Interviewing Web Developers, 20 Good Questions to Ask. Among them: “How comfortable are you with writing HTML entirely by hand?” Oh my.
Best One I Have Ever Seen, what a haircut. WJW.
ARC is a lightweight, SPARQL-enabled RDF system for mainstream Web projects. It is written in PHP and has been optimized for shared (or otherwise performance- or privilege-limited) Web environments.
Jumbo Lambda Calculus, by Paul Blain Levy. “To remedy this, we define a “jumbo lambda-calculus” that fuses the traditional connectives together into more general ones, so-called “jumbo connectives”. We provide two pieces of evidence for our thesis that the jumbo formulation is advantageous.”
Delia, oh Delia, how can it be?
You loved all them rounders, never did love me.
All the friends I ever had are gone.
— Bob Dylan, Delia
Distribution of processing, Dan Sugalski writes the first distributed VM ever?
Refactoring Everything, Day 18, by chromatic. “Today’s task is finish porting the nodegroup tests.”
Microtemplates are templates specified in plain HTML syntax that overload the CSS class attribute to indicate how to display data. Neat idea, would be cool for Ruby too.
xkcd, a webcomic of romance, sarcasm, math, and language.

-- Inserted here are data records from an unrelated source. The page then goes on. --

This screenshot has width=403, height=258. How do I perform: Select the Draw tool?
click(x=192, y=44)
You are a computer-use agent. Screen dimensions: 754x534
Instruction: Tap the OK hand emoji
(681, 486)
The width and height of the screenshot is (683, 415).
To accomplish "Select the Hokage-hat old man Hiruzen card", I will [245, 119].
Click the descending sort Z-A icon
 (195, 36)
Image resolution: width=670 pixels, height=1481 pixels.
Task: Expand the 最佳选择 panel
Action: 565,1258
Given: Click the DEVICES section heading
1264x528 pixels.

Gotta love it, highly geeky.
RspecOnRails mashes Rails’ Test::Unit::TestCase fixture loading with RSpec.
And I’ll tell and think it and speak it and breathe it
And reflect it from the mountain so all souls can see it
Then I’ll stand on the ocean until I start sinkin’
But I’ll know my songs well before I start singin’
— Bob Dylan, Hard Rain
Revitalize old web applications with server-side mashup techniques, by Rick Jelliffe. Or: how to move uglyness to the server? ;-)
Thought in case they’re listening, by Andrew Dupont. This is the American spirit. ;-)
The Tumblelist “now” features feeds. Great way to stay uptodate.
The total horizon, fantastic shots by Shintaro Sato.